I've run into a bit of a problem and hoping maybe someone can offer a suggestion.

I know how to scribe a cabinet or shelf to an uneven wall. My problem is the shelves are "corner" floating shelves. Although this is a brand new home, the corner is not square and the drywallers left a "hollow" between both outside corners and the 90 degree corner. If I scribe the shelf to the first wall, then the opposite side is no longer correct and visa versa. It appears to be a vicious circle, with the shelf getting smaller with each correction.

The client does not want any trim molding along the walls to detract from the floating "look" so this has to pretty close to a perfect fit. Any suggestion, ideas and comments are welcome!

Thanks!!

Lew


----------



## LesHastings

Take two pieces of 1/4 mdf or ply. Use one for each side, scribe and fit both to one side of the wall, then use them as templates for each side of your shelf. If the corner is out of square pin the two pieces together with a cross piece at the correct angle. Should solve the problem.


----------



## lew

Thanks!!!!!

Now that you explained it, the problem seems so simple. Wish I was not so much a one dimensional thinker!

Lew


----------



## motthunter

I would make a cardboard template.. this works well too.. you also can use hot glue and shim stock to mock it up like countertop guys do


----------



## lew

I made the one like the counter top guys do but then when I started to form it into shape I realized the problem.

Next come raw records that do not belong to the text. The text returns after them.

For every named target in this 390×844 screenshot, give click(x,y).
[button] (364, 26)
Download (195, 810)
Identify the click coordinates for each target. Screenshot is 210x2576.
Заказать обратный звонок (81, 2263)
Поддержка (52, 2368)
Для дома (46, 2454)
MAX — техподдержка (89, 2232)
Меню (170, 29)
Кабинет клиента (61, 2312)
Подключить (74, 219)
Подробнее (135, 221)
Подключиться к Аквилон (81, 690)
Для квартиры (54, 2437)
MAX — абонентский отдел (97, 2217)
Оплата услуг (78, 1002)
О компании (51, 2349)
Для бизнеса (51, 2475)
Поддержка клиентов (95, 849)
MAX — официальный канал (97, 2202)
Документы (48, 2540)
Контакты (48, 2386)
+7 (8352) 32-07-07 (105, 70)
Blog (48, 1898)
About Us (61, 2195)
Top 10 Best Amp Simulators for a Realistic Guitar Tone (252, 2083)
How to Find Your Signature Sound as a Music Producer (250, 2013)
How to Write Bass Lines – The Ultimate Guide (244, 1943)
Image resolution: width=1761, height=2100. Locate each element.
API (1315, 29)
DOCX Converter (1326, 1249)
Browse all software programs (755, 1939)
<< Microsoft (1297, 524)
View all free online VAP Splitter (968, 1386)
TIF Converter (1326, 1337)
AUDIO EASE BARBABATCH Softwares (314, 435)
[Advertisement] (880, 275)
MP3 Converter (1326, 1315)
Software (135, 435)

I am going to try what Les suggested- making each side fit first- then make get the correct corner angle. Cardboard might be the best material to use because the shelves are only a little over 24" on each side and cutting and fitting the template would sure be easier- especially in the clients house.

Thanks for the ideas!

Lew


----------



## mmh

Suggestion #1: Re-dry wall the wall.
Suggestion #2: Install as is, Offer client a nice hard drink.
Suggestion #3: Dim lights.


----------



## lew

mmh,

I like those suggestions. I think I'll change the order-

Carpenter takes nice hard drink
Dim lights
Re-dry wall the wall
Take another hard drink
Give client shelf and let him put it up.


----------



## dustygirl

Lew you sound like one of the contractors that showed up at my last place.(LOL)


----------



## ropedog

option 4 hire a painter that goes heavy on the caulk.


----------



## romansfivefive

I am sure there is some sort of tool you should buy to do that job… even if you can just do it with cardboard.


----------



## AitchKay

Usually you scribe perpendicular to the surface. But the real rule is scribe in the direction you need to move. In this case you need to scribe at a 45* angle to both walls, because you want to push your shelves in tight to the corner.

So set your pencil compass to the largest gap, set its fixed leg into the very inside corner of the wall, with the pencil leg sticking out at a 45* angle. Then mark both legs of the shelf.

If you start in the corner you should be able to eyeball the angle, but you can also make a few light reference lines-before you hold it to the wall, use your combination square to gauge these off of both wall legs. The reference lines will all be parallel, with one of them landing on the "miter" line of the inside corner.

Then hold the shelf to the wall, and scribe, making sure that both legs of the compass cross each refence line at exactly the same time.

As usual, this takes more time t describe than to do!

AitchKay


----------